巨手が消えて魔法が使えるようになり、ヴェンデルは負傷部を治療して左腕と左足を再生する。
「ヴェンデルー、死んだー?」
遠くの方からファンファニフたちが飛行魔法で飛んできて、彼女の言葉にヴェンデルは呆れた顔をする。
「勝手に殺すな」
ファンファニフ、レドッグ、アスティはそばに降り立ち、地面に倒れている女性へ目を向ける。
「さっきの凄かったな。魔力の柱もそうだが、神の手の攻撃を防ぐなんて普通はできないぞ」
「ヴェンデル。アンタなんか大量に魔力流し込んだりでもしたの?」
「いや、何もしていない。おそらくアレはこいつ自身の魔力なんだろ」
ヴェンデルは女性の額を指で触れ、彼女の中にある魔力を図ろうとした。
しかし指先に電撃が発生し、乾いた音と衝撃が伝わってきてすぐに手を離した。
アスティは怪訝そうに眉を寄せる。
「ですが勇者でもない、普通形態の人間は魔力を持たないはずです」
「一応、今まではそうだったってだけだね。
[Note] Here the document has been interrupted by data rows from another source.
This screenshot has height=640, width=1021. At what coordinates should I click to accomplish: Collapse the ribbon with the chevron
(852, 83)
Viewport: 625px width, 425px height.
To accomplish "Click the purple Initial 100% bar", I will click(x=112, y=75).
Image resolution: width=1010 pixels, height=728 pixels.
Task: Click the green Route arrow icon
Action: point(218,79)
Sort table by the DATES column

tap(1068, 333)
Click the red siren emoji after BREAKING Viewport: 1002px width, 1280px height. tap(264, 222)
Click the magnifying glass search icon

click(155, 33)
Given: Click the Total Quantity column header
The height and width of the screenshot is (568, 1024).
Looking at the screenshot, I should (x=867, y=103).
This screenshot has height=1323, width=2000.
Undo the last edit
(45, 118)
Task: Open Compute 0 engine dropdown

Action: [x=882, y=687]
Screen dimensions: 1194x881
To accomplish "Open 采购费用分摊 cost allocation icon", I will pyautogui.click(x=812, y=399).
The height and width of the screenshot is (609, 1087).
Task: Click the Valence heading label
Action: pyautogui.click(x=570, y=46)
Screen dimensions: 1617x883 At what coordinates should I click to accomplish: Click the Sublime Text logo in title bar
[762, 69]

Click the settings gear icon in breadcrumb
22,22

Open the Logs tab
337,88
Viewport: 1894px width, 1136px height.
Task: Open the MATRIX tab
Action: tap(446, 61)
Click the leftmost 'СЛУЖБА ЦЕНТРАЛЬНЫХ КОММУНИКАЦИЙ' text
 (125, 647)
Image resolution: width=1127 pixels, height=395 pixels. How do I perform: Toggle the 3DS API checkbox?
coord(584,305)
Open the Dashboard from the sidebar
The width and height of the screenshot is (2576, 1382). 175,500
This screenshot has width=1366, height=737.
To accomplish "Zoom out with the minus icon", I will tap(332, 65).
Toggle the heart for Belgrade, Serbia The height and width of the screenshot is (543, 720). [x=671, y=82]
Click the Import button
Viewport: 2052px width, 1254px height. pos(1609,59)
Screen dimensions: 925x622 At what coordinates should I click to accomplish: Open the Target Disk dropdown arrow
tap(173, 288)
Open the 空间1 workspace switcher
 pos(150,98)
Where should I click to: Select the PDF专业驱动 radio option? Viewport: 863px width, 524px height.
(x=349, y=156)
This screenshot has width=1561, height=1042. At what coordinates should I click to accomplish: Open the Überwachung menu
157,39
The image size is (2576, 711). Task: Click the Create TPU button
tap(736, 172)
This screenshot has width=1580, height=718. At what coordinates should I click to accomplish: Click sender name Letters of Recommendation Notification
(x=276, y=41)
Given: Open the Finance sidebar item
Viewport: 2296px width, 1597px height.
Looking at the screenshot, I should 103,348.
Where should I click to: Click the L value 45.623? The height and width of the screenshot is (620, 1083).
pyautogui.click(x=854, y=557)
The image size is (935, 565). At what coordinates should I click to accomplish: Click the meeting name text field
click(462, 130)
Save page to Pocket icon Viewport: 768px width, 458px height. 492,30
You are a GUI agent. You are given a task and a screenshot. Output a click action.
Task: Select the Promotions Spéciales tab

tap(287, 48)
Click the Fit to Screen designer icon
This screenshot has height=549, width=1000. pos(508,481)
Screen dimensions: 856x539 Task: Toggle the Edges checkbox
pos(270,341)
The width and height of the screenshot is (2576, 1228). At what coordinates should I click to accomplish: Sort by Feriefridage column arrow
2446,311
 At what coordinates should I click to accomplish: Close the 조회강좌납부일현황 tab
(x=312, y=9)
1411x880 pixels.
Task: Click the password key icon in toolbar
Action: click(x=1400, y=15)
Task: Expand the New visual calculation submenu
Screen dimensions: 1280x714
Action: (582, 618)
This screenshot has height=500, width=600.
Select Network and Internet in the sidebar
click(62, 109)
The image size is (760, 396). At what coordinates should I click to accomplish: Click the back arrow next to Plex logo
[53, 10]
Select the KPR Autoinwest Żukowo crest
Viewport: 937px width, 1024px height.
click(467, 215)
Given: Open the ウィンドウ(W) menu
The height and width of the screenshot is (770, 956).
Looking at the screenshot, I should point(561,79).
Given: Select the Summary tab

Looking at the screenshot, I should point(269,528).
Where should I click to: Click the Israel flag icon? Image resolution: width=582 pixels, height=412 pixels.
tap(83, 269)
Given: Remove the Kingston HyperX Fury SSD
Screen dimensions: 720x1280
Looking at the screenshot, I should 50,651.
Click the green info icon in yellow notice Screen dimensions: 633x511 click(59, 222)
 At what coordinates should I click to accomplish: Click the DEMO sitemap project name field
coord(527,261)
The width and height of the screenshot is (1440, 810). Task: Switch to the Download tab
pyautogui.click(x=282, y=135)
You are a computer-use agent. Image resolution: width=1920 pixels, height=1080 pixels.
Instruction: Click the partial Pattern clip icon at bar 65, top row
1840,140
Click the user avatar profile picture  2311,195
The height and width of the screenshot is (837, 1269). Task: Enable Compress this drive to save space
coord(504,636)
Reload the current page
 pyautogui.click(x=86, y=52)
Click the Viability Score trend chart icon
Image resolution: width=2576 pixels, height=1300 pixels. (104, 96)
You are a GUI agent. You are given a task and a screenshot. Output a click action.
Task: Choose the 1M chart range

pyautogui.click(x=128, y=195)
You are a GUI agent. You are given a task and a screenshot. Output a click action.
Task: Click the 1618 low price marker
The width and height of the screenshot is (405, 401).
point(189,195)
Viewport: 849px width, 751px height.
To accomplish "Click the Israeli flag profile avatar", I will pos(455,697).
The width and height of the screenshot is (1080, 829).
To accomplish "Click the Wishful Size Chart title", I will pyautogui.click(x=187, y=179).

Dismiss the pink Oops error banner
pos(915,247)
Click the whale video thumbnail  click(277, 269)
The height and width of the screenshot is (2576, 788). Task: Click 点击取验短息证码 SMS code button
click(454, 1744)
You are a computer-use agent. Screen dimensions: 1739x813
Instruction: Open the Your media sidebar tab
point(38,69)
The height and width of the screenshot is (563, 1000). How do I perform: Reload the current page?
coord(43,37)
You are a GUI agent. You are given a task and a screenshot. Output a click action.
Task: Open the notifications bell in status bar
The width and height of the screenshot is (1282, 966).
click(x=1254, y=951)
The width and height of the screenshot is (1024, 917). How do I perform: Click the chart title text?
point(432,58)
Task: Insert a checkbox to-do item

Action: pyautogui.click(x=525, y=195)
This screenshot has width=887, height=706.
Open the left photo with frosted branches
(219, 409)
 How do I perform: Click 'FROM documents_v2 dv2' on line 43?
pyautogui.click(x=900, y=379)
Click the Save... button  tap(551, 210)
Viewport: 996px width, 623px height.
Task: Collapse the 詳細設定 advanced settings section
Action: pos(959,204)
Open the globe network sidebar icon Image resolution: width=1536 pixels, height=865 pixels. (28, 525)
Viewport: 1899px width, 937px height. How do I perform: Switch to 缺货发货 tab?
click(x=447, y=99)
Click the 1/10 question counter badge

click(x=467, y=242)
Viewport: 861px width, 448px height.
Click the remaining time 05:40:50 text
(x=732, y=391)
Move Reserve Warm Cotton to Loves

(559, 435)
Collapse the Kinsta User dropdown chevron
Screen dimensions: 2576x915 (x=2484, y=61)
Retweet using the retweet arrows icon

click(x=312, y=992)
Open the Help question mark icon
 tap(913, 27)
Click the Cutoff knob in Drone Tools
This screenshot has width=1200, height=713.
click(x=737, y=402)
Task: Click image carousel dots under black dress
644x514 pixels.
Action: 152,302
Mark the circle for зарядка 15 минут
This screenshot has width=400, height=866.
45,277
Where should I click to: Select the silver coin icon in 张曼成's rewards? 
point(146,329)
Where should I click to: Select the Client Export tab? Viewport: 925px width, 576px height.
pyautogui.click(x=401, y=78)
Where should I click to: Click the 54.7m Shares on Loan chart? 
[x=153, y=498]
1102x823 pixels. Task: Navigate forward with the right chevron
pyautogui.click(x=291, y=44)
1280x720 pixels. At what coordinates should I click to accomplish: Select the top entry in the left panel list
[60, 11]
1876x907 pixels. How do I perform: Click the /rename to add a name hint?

考えられるとすれば……」
「『アイツ』が新しい生命体を生み出したってわけか」
レドッグに続けてヴェンデルは眉間を押さえて呟いた。
ファンファニフは呆れた様子で小さくため息をつく。
「ほんと、御神をアイツ呼ばわりできるのはアンタだけね。今回の任務が終わったら、マグスにはちゃんと説明しておきなさいよ」
「分かっている。セシルや他の奴らにも言っておくが、アテネの吠える姿が目に浮かぶ……」
ヴェンデルは悩ましげに頭を押さえて大きくため息をついた。